[DATASET EXTRACT Boundary: Start]

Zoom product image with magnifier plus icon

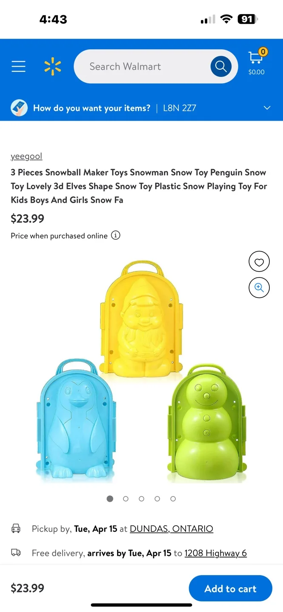(x=259, y=288)
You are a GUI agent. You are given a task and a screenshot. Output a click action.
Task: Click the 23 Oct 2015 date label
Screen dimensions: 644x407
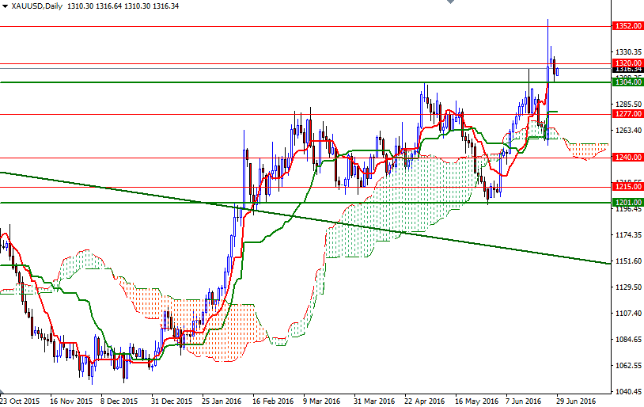pyautogui.click(x=21, y=401)
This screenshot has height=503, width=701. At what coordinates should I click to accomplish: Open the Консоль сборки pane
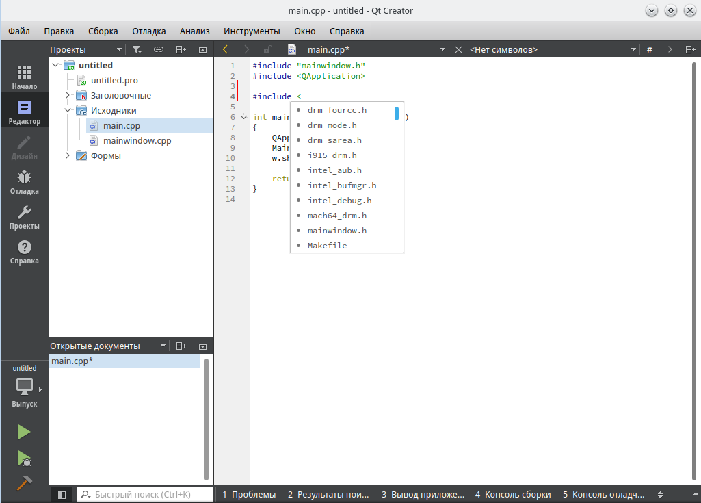(x=512, y=494)
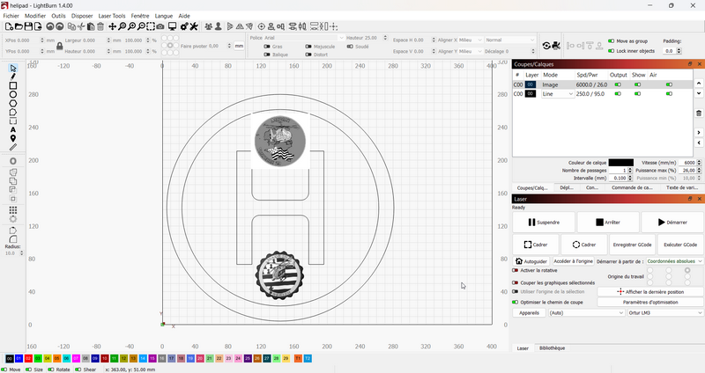Select the ellipse drawing tool
The height and width of the screenshot is (373, 705).
click(13, 94)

[DATASET EXTRACT Boundary: End]

■ **EXERCISE PROMPT**: Word for word, copy every line of the data, excluding any pictures.

■ **WRITTEN ANSWER**:
Zoom product image with magnifier plus icon

(x=259, y=288)
You are a GUI agent. You are given a task and a screenshot. Output a click action.
Task: Click the 23 Oct 2015 date label
Screen dimensions: 644x407
pyautogui.click(x=21, y=401)
This screenshot has height=503, width=701. At what coordinates should I click to accomplish: Open the Консоль сборки pane
(x=512, y=494)
Select the ellipse drawing tool
The height and width of the screenshot is (373, 705).
click(13, 94)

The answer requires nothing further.